Lorsque certains mineurs tentent de revenir par leurs propres moyens, ils peuvent également être exposés à des conditions de déplacement difficiles, augmentant leur vulnérabilité physique et émotionnelle.
Réduire la visibilité ou répondre aux besoins réels ?
Dans certains contextes, l’éloignement des enfants en situation de rue peut être perçu comme une réponse visant à réduire leur visibilité dans l’espace urbain. Cette approche peut produire un effet immédiat sur l’apparence de la ville, sans pour autant garantir une réponse durable aux besoins réels de protection, d’accompagnement et de reconstruction.
Réduire la visibilité de la précarité ne signifie pas nécessairement réduire la précarité elle-même.

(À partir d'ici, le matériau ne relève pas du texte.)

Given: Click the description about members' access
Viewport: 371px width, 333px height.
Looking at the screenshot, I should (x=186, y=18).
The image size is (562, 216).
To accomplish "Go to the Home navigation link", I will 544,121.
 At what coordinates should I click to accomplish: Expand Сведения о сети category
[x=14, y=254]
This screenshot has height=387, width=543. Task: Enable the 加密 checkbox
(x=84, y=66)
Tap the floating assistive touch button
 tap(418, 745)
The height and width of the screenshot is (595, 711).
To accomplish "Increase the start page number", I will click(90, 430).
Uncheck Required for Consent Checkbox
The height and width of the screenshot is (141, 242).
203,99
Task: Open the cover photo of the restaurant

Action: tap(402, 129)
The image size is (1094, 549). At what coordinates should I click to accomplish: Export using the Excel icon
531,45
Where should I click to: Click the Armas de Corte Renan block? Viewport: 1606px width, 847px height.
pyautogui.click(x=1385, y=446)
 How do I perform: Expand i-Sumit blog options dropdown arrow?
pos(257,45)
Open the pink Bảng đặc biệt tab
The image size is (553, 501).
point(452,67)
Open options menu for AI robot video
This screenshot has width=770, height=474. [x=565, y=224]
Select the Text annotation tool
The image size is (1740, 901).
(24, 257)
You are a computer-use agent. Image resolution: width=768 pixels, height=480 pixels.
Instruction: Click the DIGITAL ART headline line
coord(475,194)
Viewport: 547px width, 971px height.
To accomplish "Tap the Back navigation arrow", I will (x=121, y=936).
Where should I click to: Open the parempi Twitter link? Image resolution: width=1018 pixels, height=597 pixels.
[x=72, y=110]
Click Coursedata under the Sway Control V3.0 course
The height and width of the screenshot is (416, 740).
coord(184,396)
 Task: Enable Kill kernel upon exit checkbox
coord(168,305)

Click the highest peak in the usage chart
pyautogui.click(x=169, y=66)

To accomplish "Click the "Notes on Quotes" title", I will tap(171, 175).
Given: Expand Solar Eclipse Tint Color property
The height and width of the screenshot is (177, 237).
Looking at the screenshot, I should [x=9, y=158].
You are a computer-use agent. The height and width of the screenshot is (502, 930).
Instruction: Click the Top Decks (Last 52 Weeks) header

Lorsque l’éloignement n’est pas accompagné de solutions stables et adaptées, il existe un risque réel de déplacer la difficulté d’un territoire à un autre, sans en traiter les causes profondes.
La continuité de l’accompagnement: le rôle des structures locales
À Tanger, plusieurs structures sociales travaillent quotidiennement auprès des enfants en situation de vulnérabilité, parmi lesquelles DARNA, El Faro et d’autres associations locales.
Ces structures œuvrent chacune à leur niveau pour offrir un accompagnement humain, éducatif et social, en fonction de leurs moyens et de leurs possibilités. Leur action repose sur la proximité, l’écoute et la continuité du suivi, éléments essentiels pour aider les enfants à retrouver des repères et avancer progressivement vers une situation plus stable.
Repenser l’éloignement comme une transition encadrée
L’enjeu n’est pas d’opposer les réponses existantes, mais de rappeler que l’éloignement géographique d’un mineur ne peut être protecteur que s’il s’inscrit dans une transition préparée, accompagnée et coordonnée.
Lorsqu’une orientation vers une autre région est envisagée, elle devrait s’intégrer dans un projet éducatif global, avec:
*un lieu d’accueil clairement identifié,
*une continuité du suivi éducatif, psychologique et médical,
*une coordination entre les différents acteurs concernés.
À défaut de ces conditions, l’éloignement risque d’être vécu comme une rupture supplémentaire dans un parcours déjà fragilisé, plutôt que comme une mesure de protection.
La protection des enfants en situation de rue ne peut se limiter à une gestion de l’espace public. Elle repose sur des solutions durables, fondées sur la stabilité, la continuité de l’accompagnement et l’écoute attentive des besoins réels de chaque enfant.
Donner une voix à ces témoignages, c’est rappeler que derrière chaque décision se trouvent des mineurs, des vies en construction, qui ont avant tout besoin de protection, de cohérence et d’espoir.